A Survey of Ethical Agreements in Information Security Courses

Existing ethical agreements, as applicable in the teaching of information security courses, typically spell out rules on what students should and should not do. The main problem is that the question of what students should or should not do is not a settled issue, because personal stances on questions of morality and ethics fundamentally influence the ethical recommendations that teachers present to their students. In light of the growing level of malice in the computing domain, experts have highlighted the importance of information security ethics by debating the need for a standard code of ethics for information security. Arguably, differences in ethical stance, with the effect of divergent ethical agreements, will not efficiently serve the purpose of effective universal application of ethics in the field of information security education.
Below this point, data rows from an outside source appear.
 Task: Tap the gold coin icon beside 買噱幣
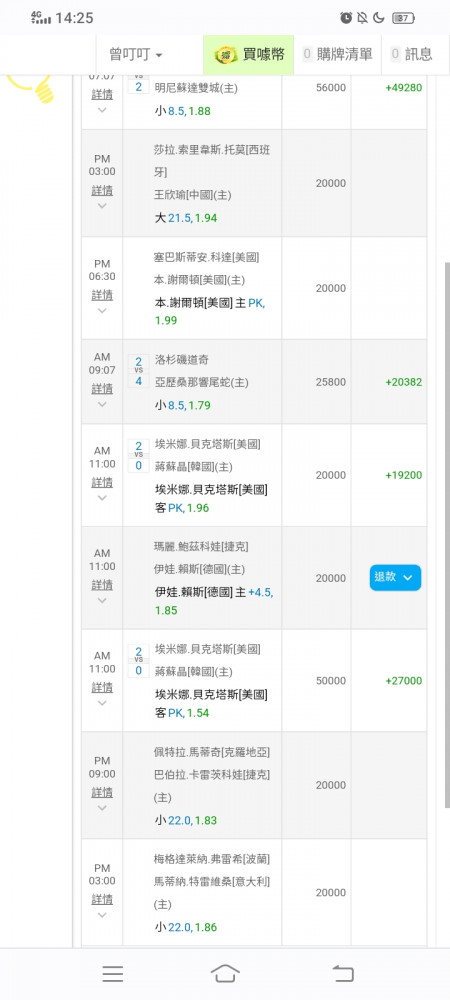[226, 55]
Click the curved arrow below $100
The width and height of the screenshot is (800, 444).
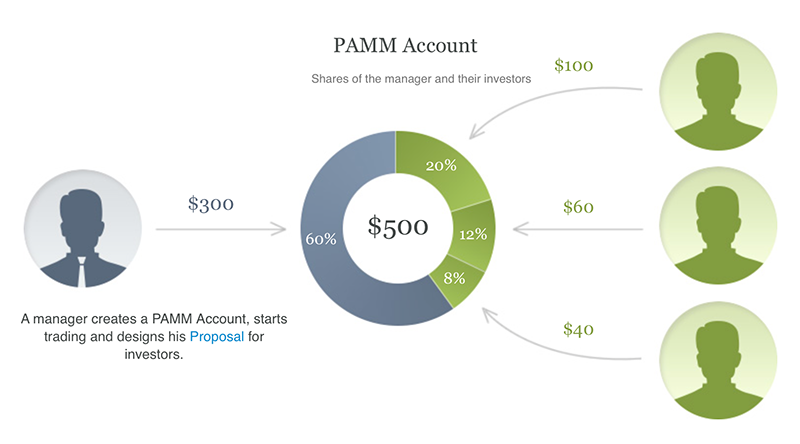(555, 112)
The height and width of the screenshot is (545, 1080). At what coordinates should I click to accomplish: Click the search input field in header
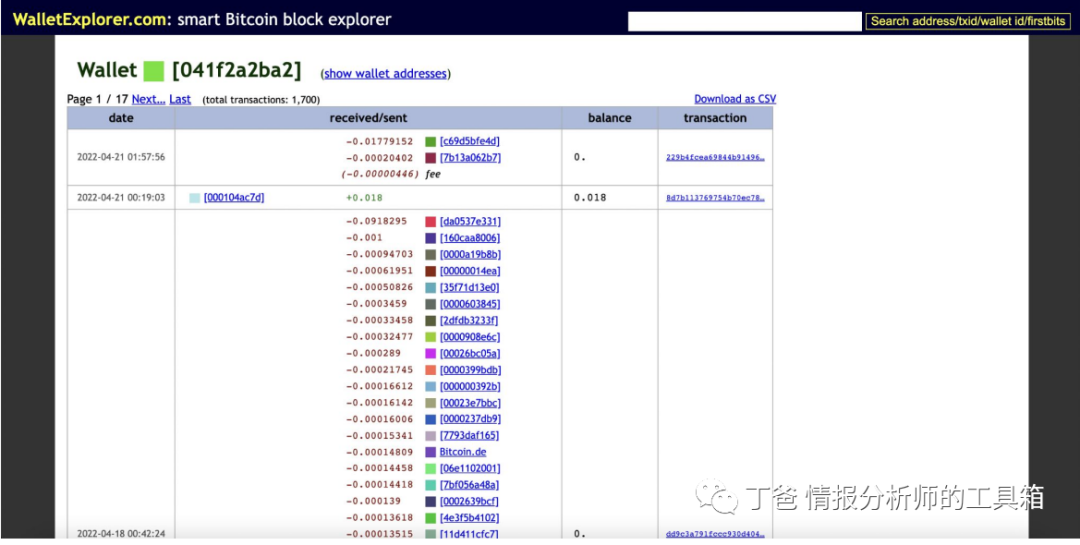(x=744, y=21)
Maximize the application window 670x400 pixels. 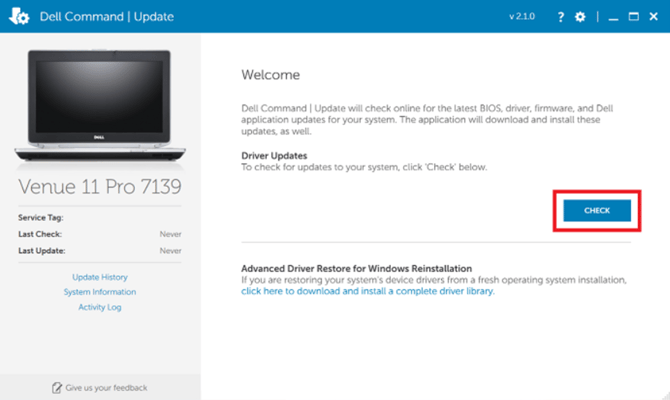[x=634, y=17]
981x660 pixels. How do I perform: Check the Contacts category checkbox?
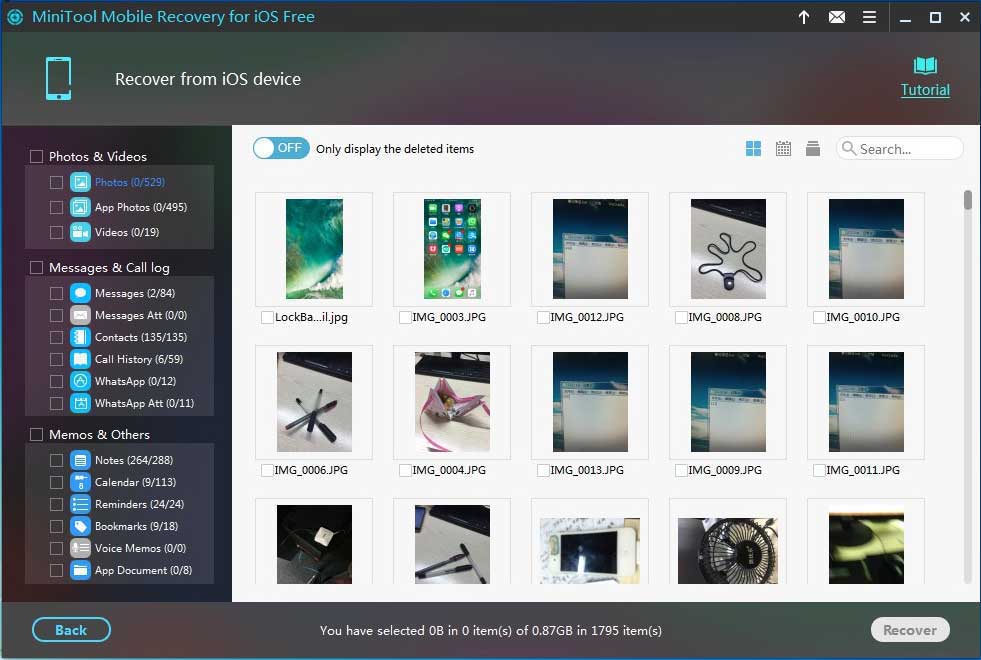pyautogui.click(x=56, y=337)
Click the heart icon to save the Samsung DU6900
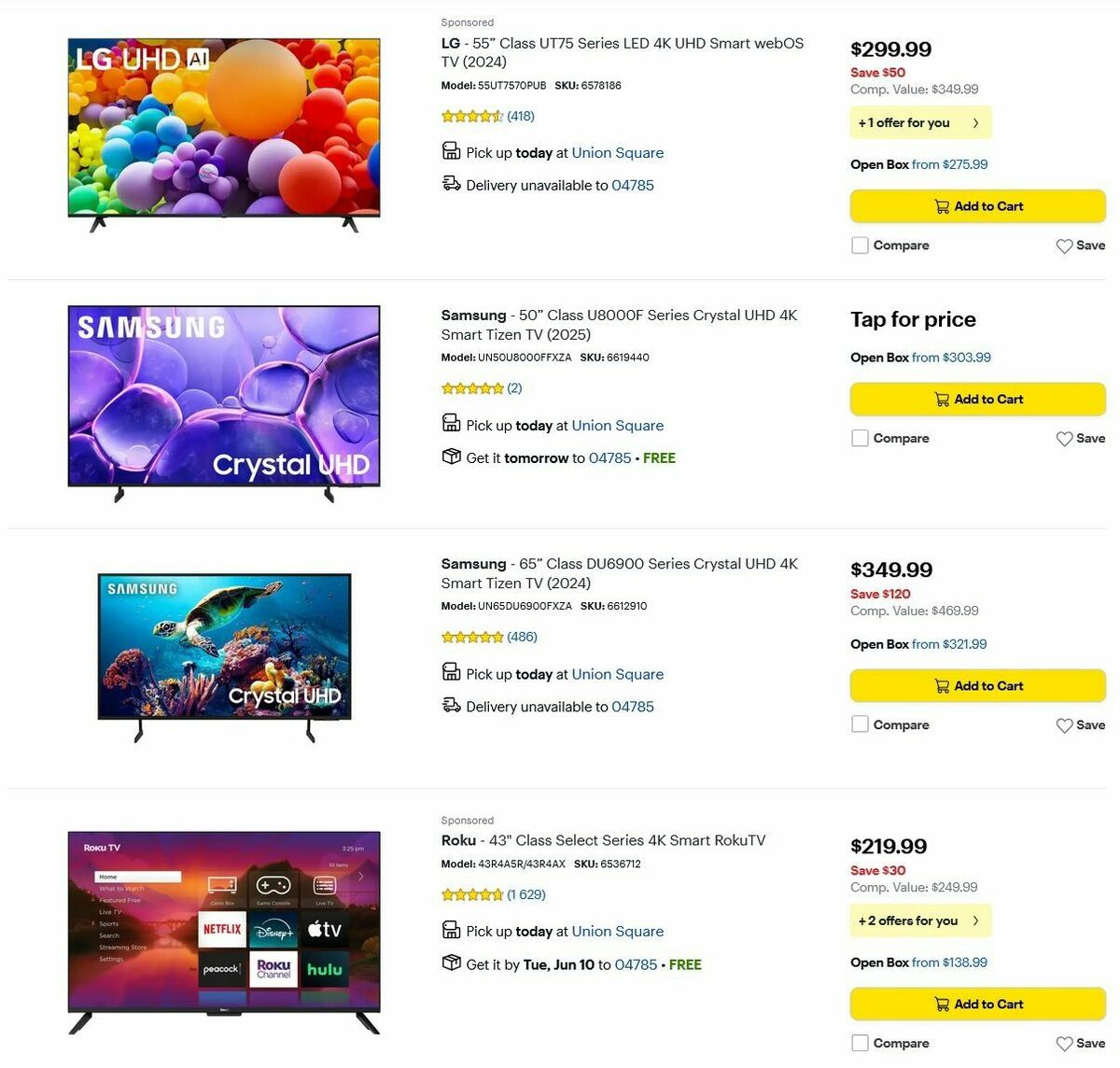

Examining current ethical policies in information security courses can provide insight about the prevailing ethics within the information security community. Moreover, understanding what the prevailing philosophies on ethics are within the community, in terms of how they actually diverge or converge, will present a good projection of how a standard policy on ethics may be feasibly applicable in a future regulatory environment. This way, we may be able to forecast the nature of ethical norms that future professionals will accept or allow to be imposed on them. Therefore, in our survey, we analyze ethical agreements on information security courses to identify the nature of existing agreements. We determine the commonalities of these agreements and derive an ethical policy prototype that includes the common elements of 329 ethical policies.